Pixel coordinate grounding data

........

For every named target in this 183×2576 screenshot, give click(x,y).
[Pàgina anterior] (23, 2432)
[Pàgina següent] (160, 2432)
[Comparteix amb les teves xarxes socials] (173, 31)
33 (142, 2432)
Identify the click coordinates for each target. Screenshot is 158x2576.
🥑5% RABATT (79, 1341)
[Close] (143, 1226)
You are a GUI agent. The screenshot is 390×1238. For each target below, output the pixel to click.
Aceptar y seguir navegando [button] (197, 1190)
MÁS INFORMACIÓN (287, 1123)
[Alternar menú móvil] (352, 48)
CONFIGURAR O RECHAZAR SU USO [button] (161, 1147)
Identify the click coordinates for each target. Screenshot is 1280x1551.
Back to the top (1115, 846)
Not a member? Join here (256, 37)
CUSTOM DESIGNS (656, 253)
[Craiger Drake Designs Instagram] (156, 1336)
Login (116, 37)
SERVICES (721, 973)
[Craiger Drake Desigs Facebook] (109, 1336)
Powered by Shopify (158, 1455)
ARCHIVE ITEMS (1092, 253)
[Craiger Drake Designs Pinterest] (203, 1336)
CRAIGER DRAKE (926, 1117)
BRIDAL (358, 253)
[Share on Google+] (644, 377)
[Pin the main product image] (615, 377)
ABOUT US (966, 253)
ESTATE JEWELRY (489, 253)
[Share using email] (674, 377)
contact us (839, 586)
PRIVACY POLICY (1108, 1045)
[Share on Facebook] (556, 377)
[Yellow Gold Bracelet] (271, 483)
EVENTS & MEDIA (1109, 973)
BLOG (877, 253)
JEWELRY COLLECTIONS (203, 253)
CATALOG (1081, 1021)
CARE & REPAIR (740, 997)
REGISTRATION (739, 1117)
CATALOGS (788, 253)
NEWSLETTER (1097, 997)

........

Your instructions: Exact copies of all the lines above are required.

Expected answer:
For every named target in this 183×2576 screenshot, give click(x,y).
[Pàgina anterior] (23, 2432)
[Pàgina següent] (160, 2432)
[Comparteix amb les teves xarxes socials] (173, 31)
33 (142, 2432)
Identify the click coordinates for each target. Screenshot is 158x2576.
🥑5% RABATT (79, 1341)
[Close] (143, 1226)
You are a GUI agent. The screenshot is 390×1238. For each target below, output the pixel to click.
Aceptar y seguir navegando [button] (197, 1190)
MÁS INFORMACIÓN (287, 1123)
[Alternar menú móvil] (352, 48)
CONFIGURAR O RECHAZAR SU USO [button] (161, 1147)
Identify the click coordinates for each target. Screenshot is 1280x1551.
Back to the top (1115, 846)
Not a member? Join here (256, 37)
CUSTOM DESIGNS (656, 253)
[Craiger Drake Designs Instagram] (156, 1336)
Login (116, 37)
SERVICES (721, 973)
[Craiger Drake Desigs Facebook] (109, 1336)
Powered by Shopify (158, 1455)
ARCHIVE ITEMS (1092, 253)
[Craiger Drake Designs Pinterest] (203, 1336)
CRAIGER DRAKE (926, 1117)
BRIDAL (358, 253)
[Share on Google+] (644, 377)
[Pin the main product image] (615, 377)
ABOUT US (966, 253)
ESTATE JEWELRY (489, 253)
[Share using email] (674, 377)
contact us (839, 586)
PRIVACY POLICY (1108, 1045)
[Share on Facebook] (556, 377)
[Yellow Gold Bracelet] (271, 483)
EVENTS & MEDIA (1109, 973)
BLOG (877, 253)
JEWELRY COLLECTIONS (203, 253)
CATALOG (1081, 1021)
CARE & REPAIR (740, 997)
REGISTRATION (739, 1117)
CATALOGS (788, 253)
NEWSLETTER (1097, 997)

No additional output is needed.